Splitting a delimited text column – Incidental Findings

Code to convert a dataframe text column with delimited text substrings (e.g., CSV) into multiple Boolean (or numeric) columns specifying presence or absence of that substring. Requires an identifier column and a delimited text column.

One use case is data collected from multiple checkboxes, but with the results of all the checked boxes concatenated into a delimited list.

Example

Create a dataframe with 2 columns and 4 rows. Each row has a column with a unique ID and another with a CSV list of fruit.

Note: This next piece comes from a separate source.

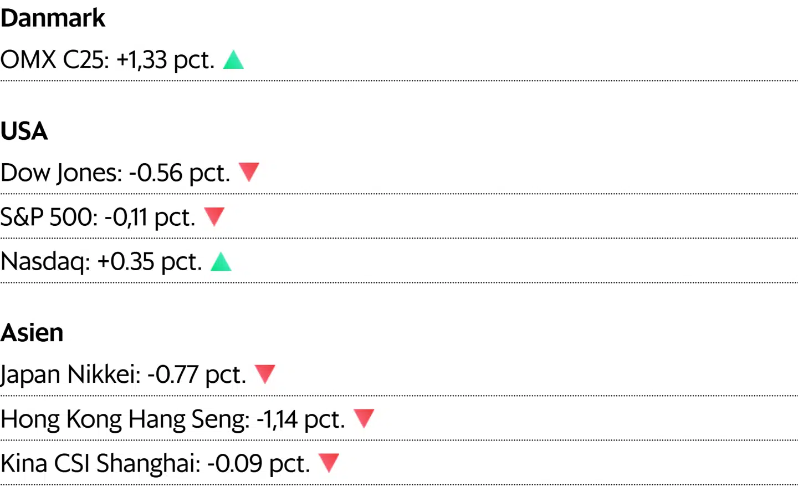
Task: Click the -0.56 pct. figure
Action: 179,173
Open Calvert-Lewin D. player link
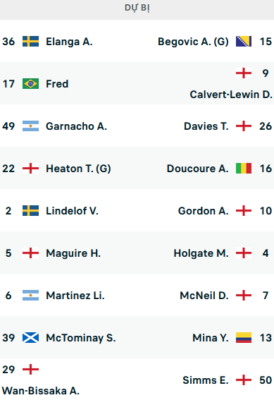Image resolution: width=274 pixels, height=400 pixels. pos(231,95)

(I intentionally put some white space before and after the comma delimiter to make sure it can be properly handled.)

library(dplyr)
library(tidyr)

input_df <- data.frame(
    id = c(1, 2, 3, 4),
    text = c("apple, banana", "apple", "banana ,orange", "pear")
  )

input_df %>% knitr::kable()

id	text
1	apple, banana
2	apple
3	banana ,orange
4	pear

The following code snippet

separates the comma-delimited substrings, putting each on its own row (ie, “long” format)
strips whitespace that might have been before or after delimeters
removes duplicates
consolidates the multiple rows for each ID back to a “wide” format, with one column for each substring (with an optional prefix)

delimeter <- ","
prefix <- ""

output_df <- input_df %>%
  separate_rows(text, sep = delimeter) %>% # `text` is the delimited string column
  mutate(text = trimws(text, which = "both")) %>% # remove white space around delimiter
  distinct() %>%  # remove any repeat substrings
  pivot_wider(
    names_from = text,
    names_prefix = prefix,
    values_from = text,
    values_fn = ~ as.numeric(!is.na(.x)), # output as 0/1 numeric
    values_fill = 0
    # values_fn = ~ !is.na(.x), # output as Boolean
    # values_fill = FALSE
  )

Here’s how the output looks, with the original text column added back for comparison.

input_df %>% 
  left_join(output_df, by = "id") %>%
  knitr::kable()

id	text	apple	banana	orange	pear
1	apple, banana	1	1	0	0
2	apple	1	0	0	0
3	banana ,orange	0	1	1	0
4	pear	0	0	0	1